KNN_CV_ROC <-function(s, df, col) {
   set.seed(1)
   # train test split
   trainIndex<-caret::createDataPartition(col, p=s, list=F)
   data_train<-df[trainIndex,]
   data_test<-df[-trainIndex,]
   x_test <- data_test[,1:length(df)-1]
   y_test <- data_test[,length(df)]
   # KNN under k-folder cross validation with ROC as metric
   train_control <- trainControl(method = "boot",
                           number = 10,
                           returnResamp = 'none',
                           summaryFunction = twoClassSummary,
                           classProbs = TRUE,
                           savePredictions = TRUE)
   model <- caret::train(make.names(output)~., data=data_train,
            trControl=train_control,
            method="knn", metric="ROC")
   # make predictions
   predictions <- stats::predict(model, x_test, type='prob')
   roc_curve <- roc(y_test, predictions[,2])
   return(roc_curve)
}
split <- 0.7

roc_glm <- GLM_CV_ROC(split, model_df, model_df$output)
## Setting levels: control = Heart disease, case = No disease
## Setting direction: controls < cases
roc_nb <- NB_CV_ROC(split, model_df, model_df$output)
## Setting levels: control = Heart disease, case = No disease
## Setting direction: controls < cases
roc_rf <- RF_CV_ROC(split, model_df, model_df$output)
## Setting levels: control = Heart disease, case = No disease
## Setting direction: controls < cases
roc_knn <- KNN_CV_ROC(split, model_df, model_df$output)
## Setting levels: control = Heart disease, case = No disease
## Setting direction: controls < cases
auc_labels <- c(paste0("GLM (AUC=", round(roc_glm$auc,4), ")"),
      paste0("NB (AUC=", round(roc_nb$auc,4), ")"),
      paste0("RF (AUC=", round(roc_rf$auc, 4), ")"),
      paste0("KNN (AUC=", round(roc_knn$auc, 4), ")"))

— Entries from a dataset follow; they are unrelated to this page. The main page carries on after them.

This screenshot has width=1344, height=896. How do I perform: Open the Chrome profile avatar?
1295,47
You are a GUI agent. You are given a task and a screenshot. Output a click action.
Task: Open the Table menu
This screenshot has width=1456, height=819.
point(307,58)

# Plotting both ROC curves on the same plot
ggroc(list(GLM=roc_glm, NB = roc_nb, RF = roc_rf, KNN = roc_knn), legacy.axes=TRUE) +
  ggtitle("Average ROC Curves after 10-fold cross validation") + scale_color_discrete(labels=auc_labels)

Part 4 - Conclusion

Among 4 models we tried to predict the heart disease, here are the results:

  • Naive Bayes is the best model. Under 10-fold cross validation, it has 93.19% ROC-AUC and 80.95% median accuracy.
  • Random Forest is the second best, with 90.9% ROC-AUC and 83.3% median accuracy.